4.Gold class customers: These are the class of
loyal customers who bring in highest lifetime contribution to business. They
might continue patronizing the business in spite of absence of any traditional
Campaigns because of their past experience and loyalty to the Brand and services.
Depending on the type of Business, monetary incentive alone won’t be a
motivating factor for these class of customers but an enhanced Gold class
service might be
5.Active / Inactive: Even though this sounds
innocent as it is, a much deeper effort needs to be spent in understanding the
threshold time period in days or months or years before which a Customer can be
classified as Inactive. These customers also need to be treated differently.
Inactive is a class of customers who still have some chance of returning and
very different from dormant customers who are written off.
A detailed segmentation exercise preceding the Prediction
model build will give a deeper understanding of the Customers and enable
classification of Customers as above. Armed with such insights of their
Customers, this will help Businesses take contextual decision with respect to
different class of Customers. Meaningful understanding of the Customers comes
not only with understanding of Demography but also with analyzing their past
behavior. A wide set of well thought through metrics to measure the past
behavioral traits of Customers is the key in a successful Prediction model.
If Short term Monetary Return maximization is the primary
Business objective, given certain budgetary constraints, it will be easy to see
that the investment money will go into top x deciles and the bottom (n-x)

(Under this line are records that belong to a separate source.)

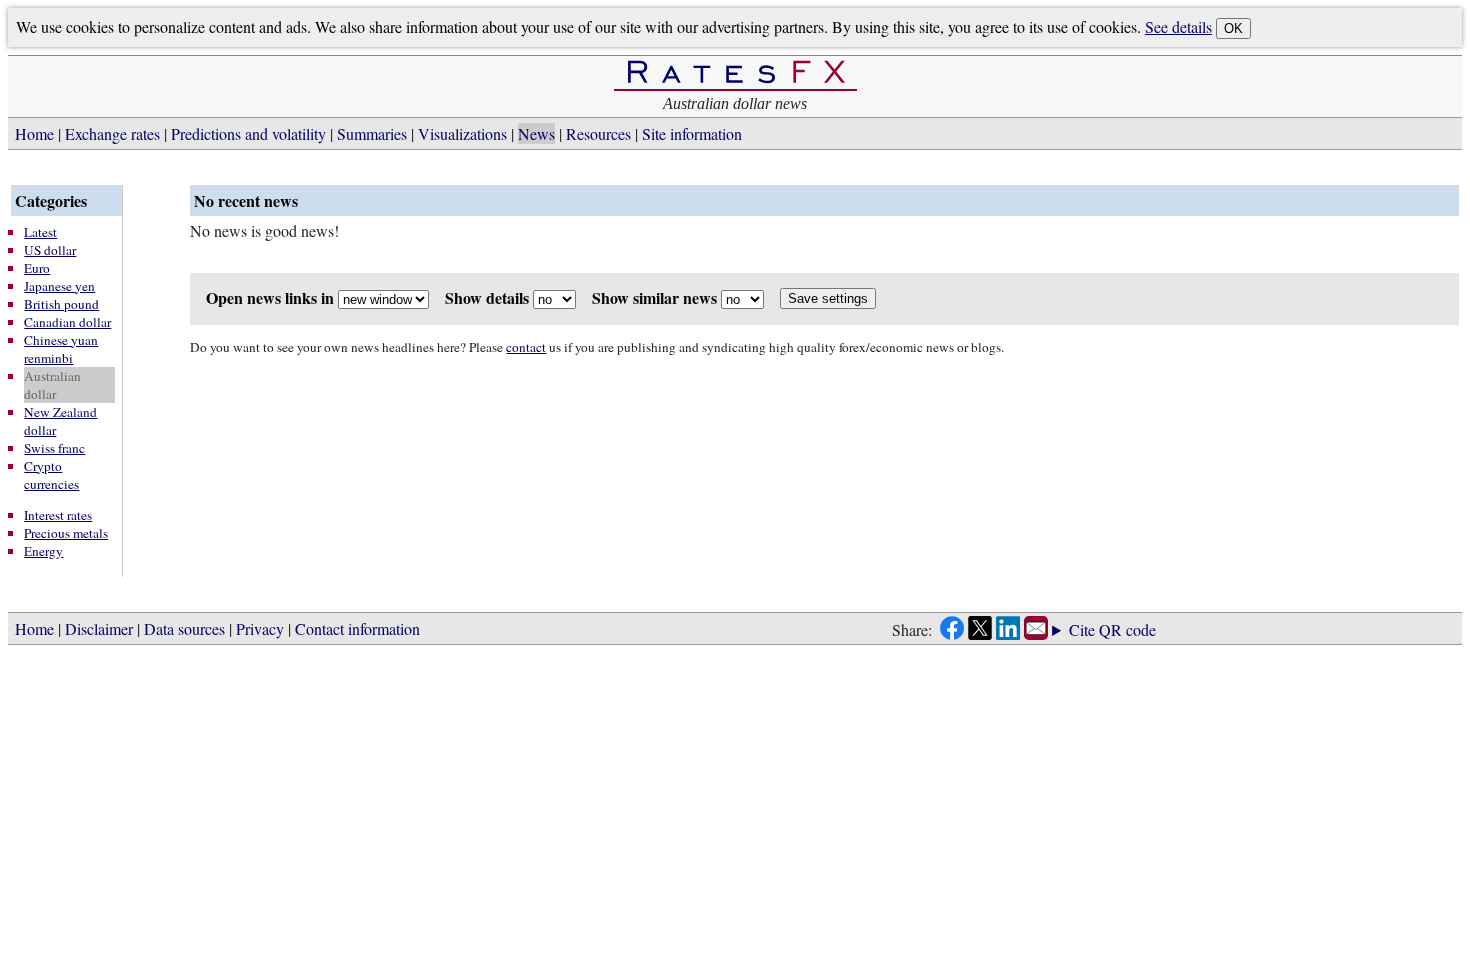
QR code (1127, 629)
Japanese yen (59, 286)
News (536, 133)
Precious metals (66, 533)
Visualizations (462, 133)
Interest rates (58, 515)
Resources (598, 133)
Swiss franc (54, 448)
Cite (1082, 630)
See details (1178, 26)
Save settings (828, 298)
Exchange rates (112, 133)
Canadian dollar (67, 322)
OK (1233, 28)
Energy (43, 551)
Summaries (372, 133)
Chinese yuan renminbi (61, 349)
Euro (37, 268)
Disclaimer (99, 628)
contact (526, 347)
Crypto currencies (51, 475)
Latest (40, 232)
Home (34, 133)
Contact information (357, 628)
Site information (692, 133)
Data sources (184, 628)
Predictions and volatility (248, 133)
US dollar (50, 250)
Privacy (260, 628)
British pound (61, 304)
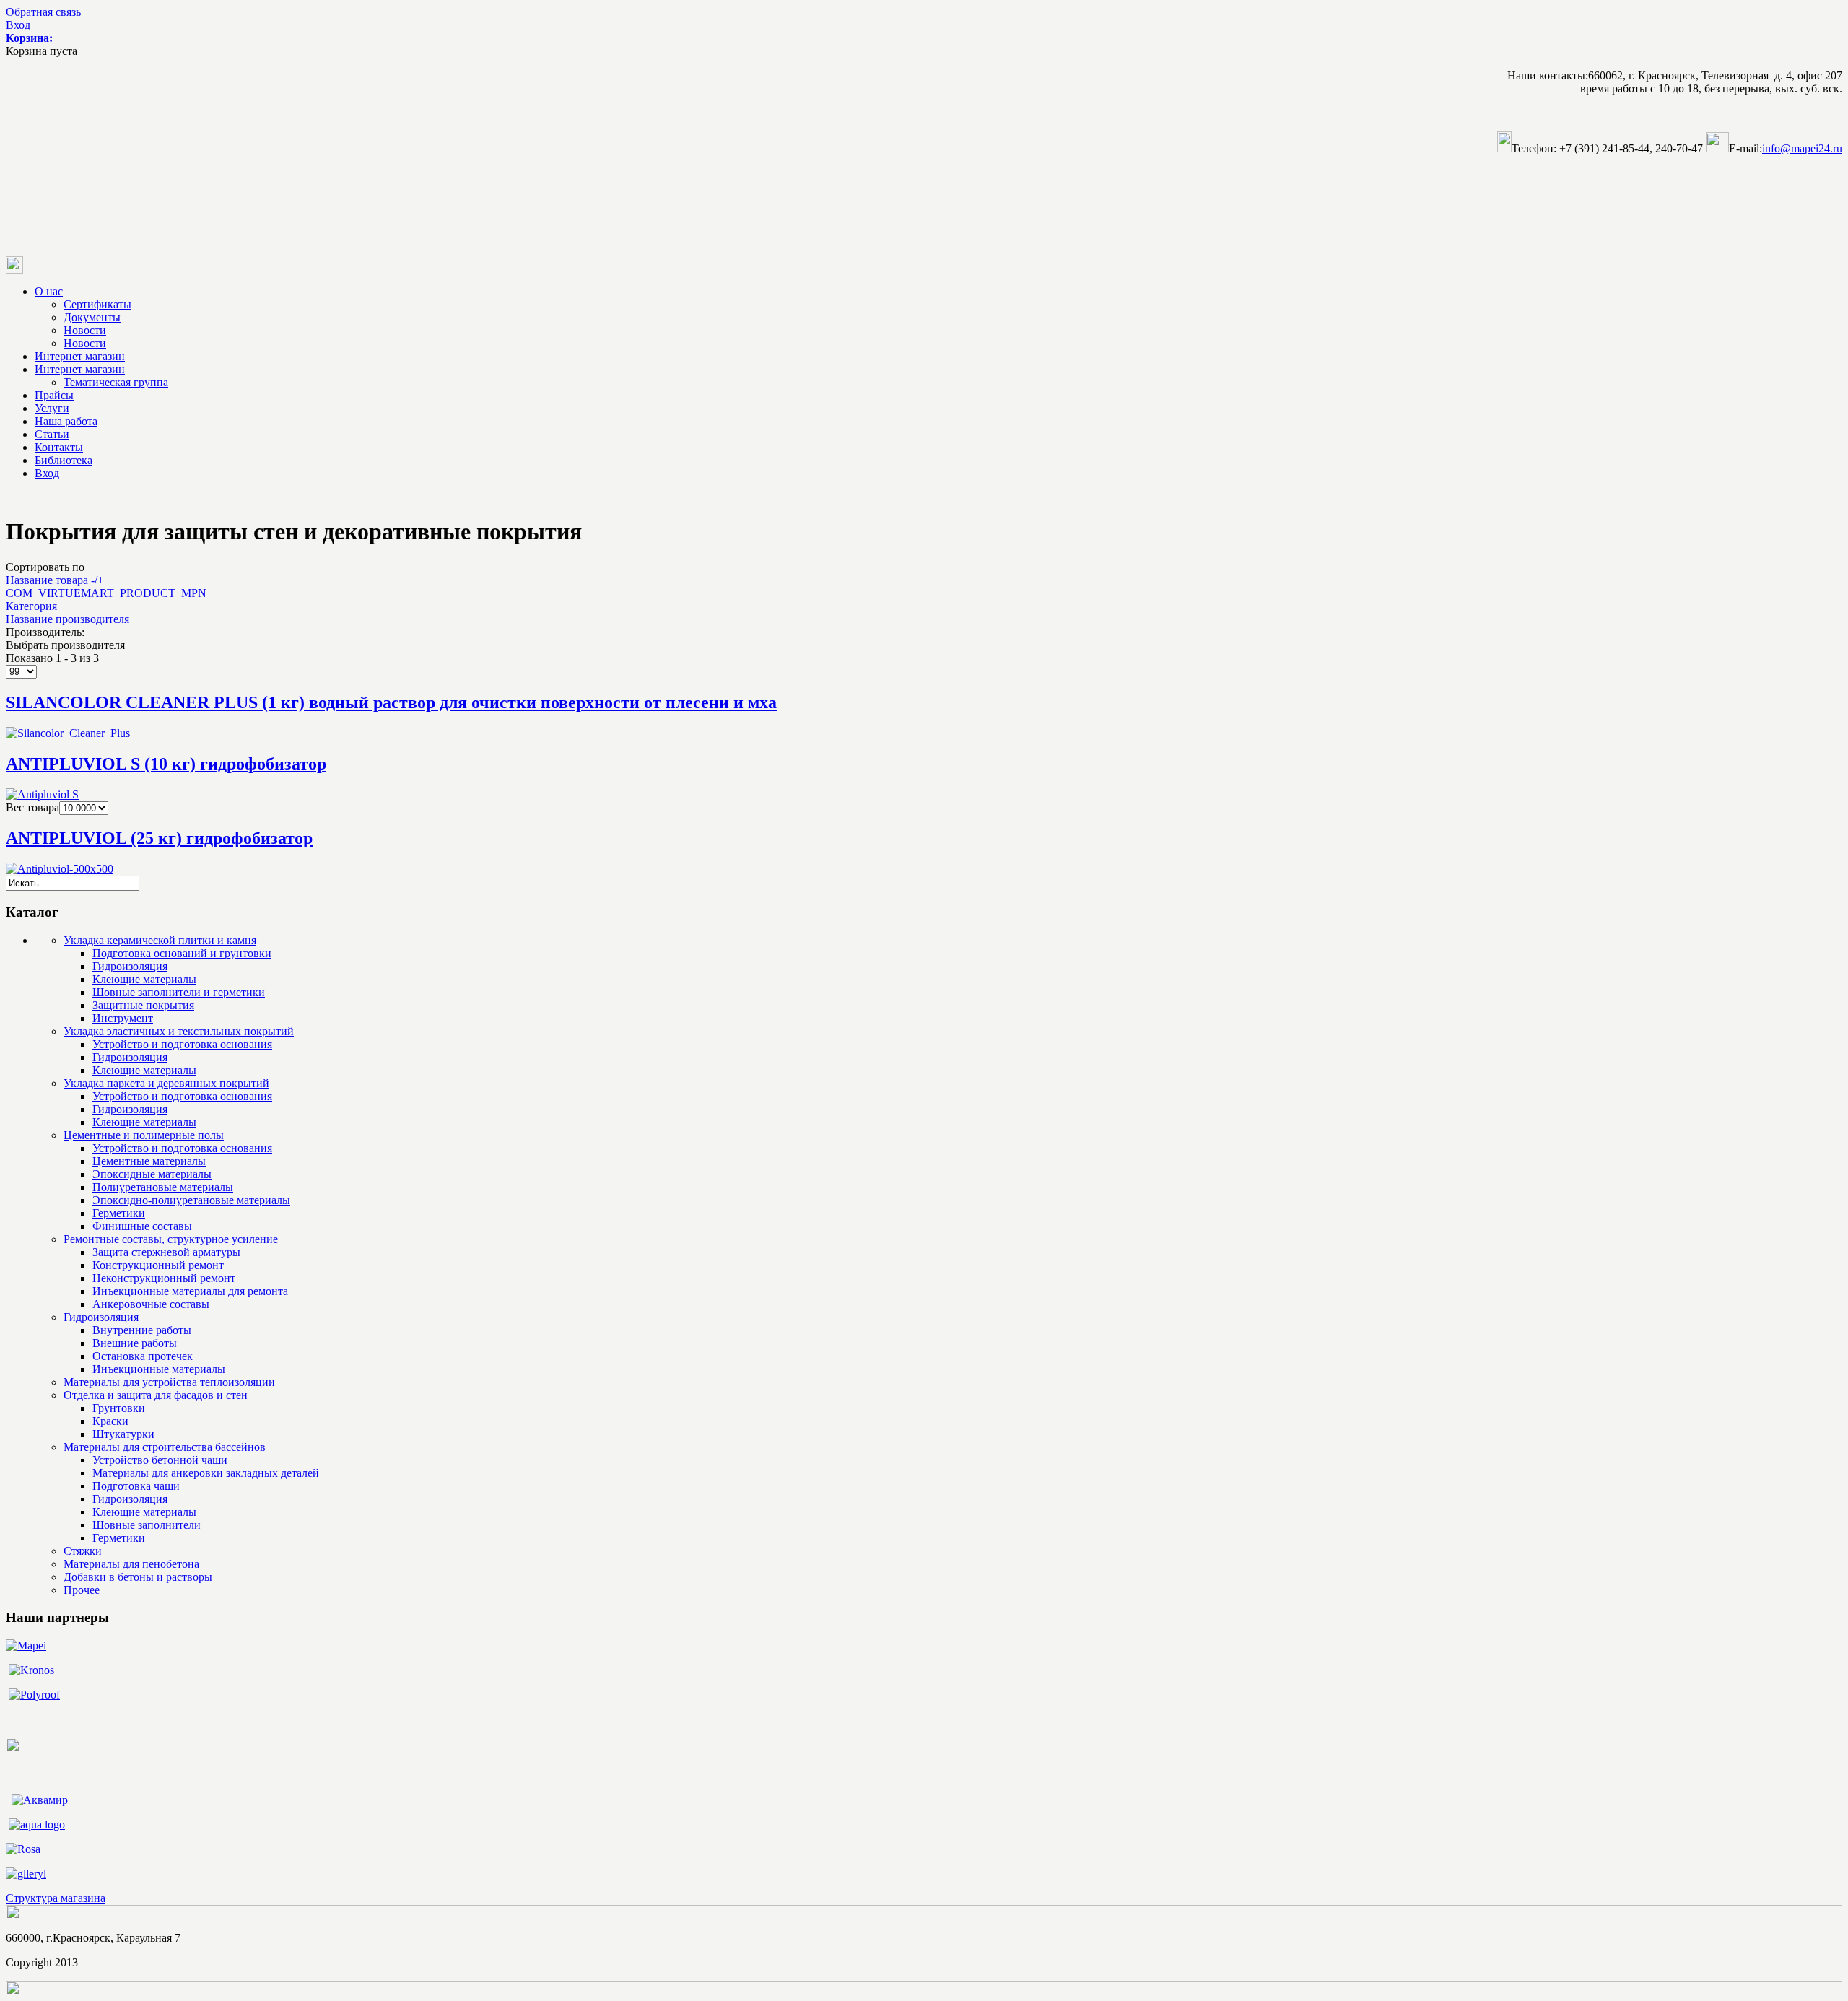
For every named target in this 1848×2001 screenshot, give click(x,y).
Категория (31, 606)
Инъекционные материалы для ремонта (190, 1291)
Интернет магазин (80, 356)
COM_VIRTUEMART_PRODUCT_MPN (106, 593)
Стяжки (83, 1551)
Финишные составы (142, 1226)
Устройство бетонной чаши (159, 1460)
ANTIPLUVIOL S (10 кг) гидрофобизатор (166, 763)
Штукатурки (123, 1434)
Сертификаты (97, 304)
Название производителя (67, 619)
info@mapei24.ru (1802, 148)
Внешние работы (134, 1343)
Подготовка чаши (136, 1486)
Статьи (52, 434)
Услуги (52, 408)
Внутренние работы (141, 1330)
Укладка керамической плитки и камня (160, 940)
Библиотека (63, 460)
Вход (18, 25)
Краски (110, 1421)
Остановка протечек (142, 1356)
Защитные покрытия (143, 1005)
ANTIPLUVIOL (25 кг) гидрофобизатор (159, 838)
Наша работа (66, 421)
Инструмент (122, 1018)
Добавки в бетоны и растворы (138, 1577)
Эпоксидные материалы (152, 1174)
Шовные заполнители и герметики (178, 992)
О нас (49, 291)
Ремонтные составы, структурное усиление (171, 1239)
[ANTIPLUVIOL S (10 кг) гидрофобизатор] (42, 794)
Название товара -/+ (55, 580)
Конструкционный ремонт (158, 1265)
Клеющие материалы (144, 979)
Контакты (59, 447)
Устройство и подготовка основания (182, 1044)
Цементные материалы (149, 1161)
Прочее (82, 1590)
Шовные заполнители (146, 1525)
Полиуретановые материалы (162, 1187)
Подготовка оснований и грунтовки (181, 953)
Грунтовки (118, 1408)
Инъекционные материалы (158, 1369)
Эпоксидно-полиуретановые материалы (191, 1200)
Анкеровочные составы (150, 1304)
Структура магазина (55, 1898)
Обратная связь (43, 12)
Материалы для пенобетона (131, 1564)
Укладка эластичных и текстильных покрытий (179, 1031)
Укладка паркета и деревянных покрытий (166, 1083)
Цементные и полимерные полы (144, 1135)
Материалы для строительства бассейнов (165, 1447)
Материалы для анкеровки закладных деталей (205, 1473)
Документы (92, 317)
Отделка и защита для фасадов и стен (156, 1395)
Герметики (118, 1213)
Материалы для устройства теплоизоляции (169, 1382)
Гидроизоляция (129, 966)
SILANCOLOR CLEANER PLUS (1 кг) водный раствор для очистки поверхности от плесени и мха (391, 702)
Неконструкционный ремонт (163, 1278)
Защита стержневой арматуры (166, 1252)
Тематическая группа (116, 382)
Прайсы (54, 395)
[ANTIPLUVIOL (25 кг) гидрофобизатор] (59, 869)
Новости (85, 330)
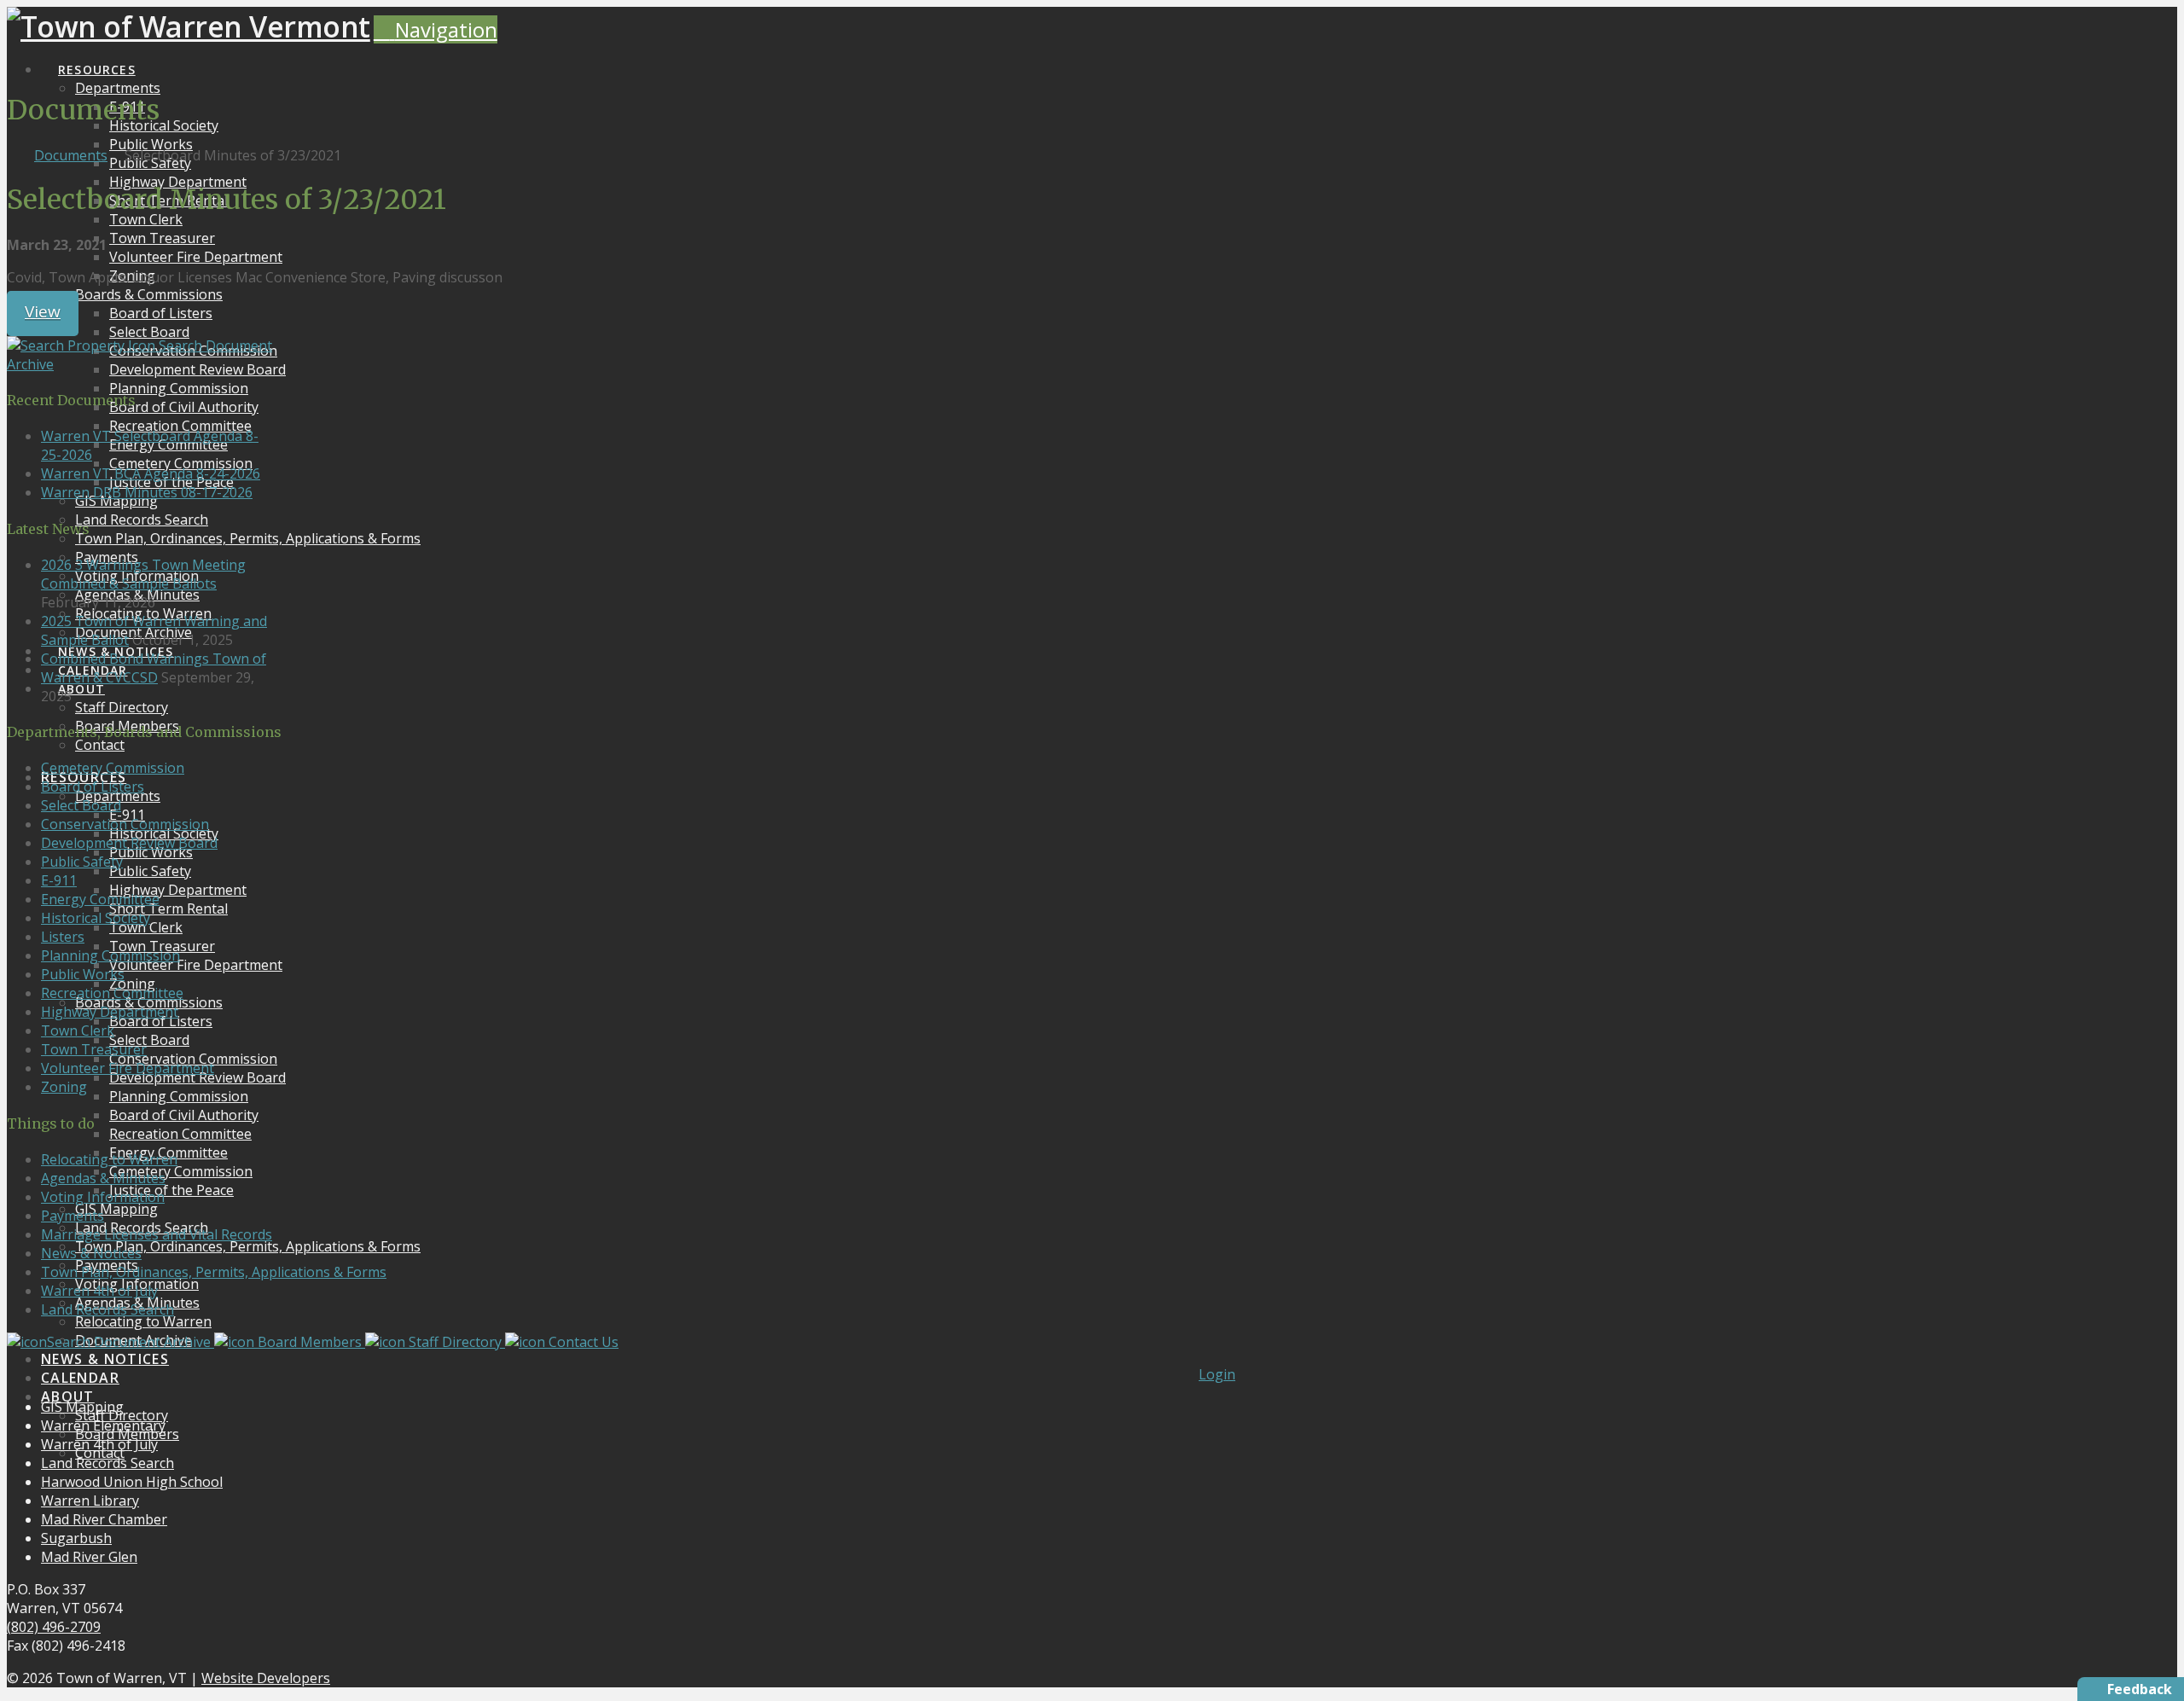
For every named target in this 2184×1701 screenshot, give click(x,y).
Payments (72, 1215)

deciles will be omitted from the campaign.
But most of the time, a Company’s Marketing objective will
cover more than short term Return maximization like Retention of New customers,
Enhanced Customer experience, Up sell, Cross sell etc.
The overall objective will take the shape of optimizing the
budget allocation across campaigns with both Tangible and Intangible results rather
than maximizing short term monetary returns.
Most businesses also need to focus on Long term benefits to
the Business, for example in a Wrist watch or Apparel industry, the Brand
affinity needs to be built among the teenager segment who might not be currently
the top contributing segment to the Business. But at some point in time in the
future they would eventually, and it will be difficult to build Brand loyalty from
scratch at that age group. Similarly, if a Segment is not among the current Top
contributors, it cannot be written off as yet and needs to be carefully considered
in campaigns for longer term returns.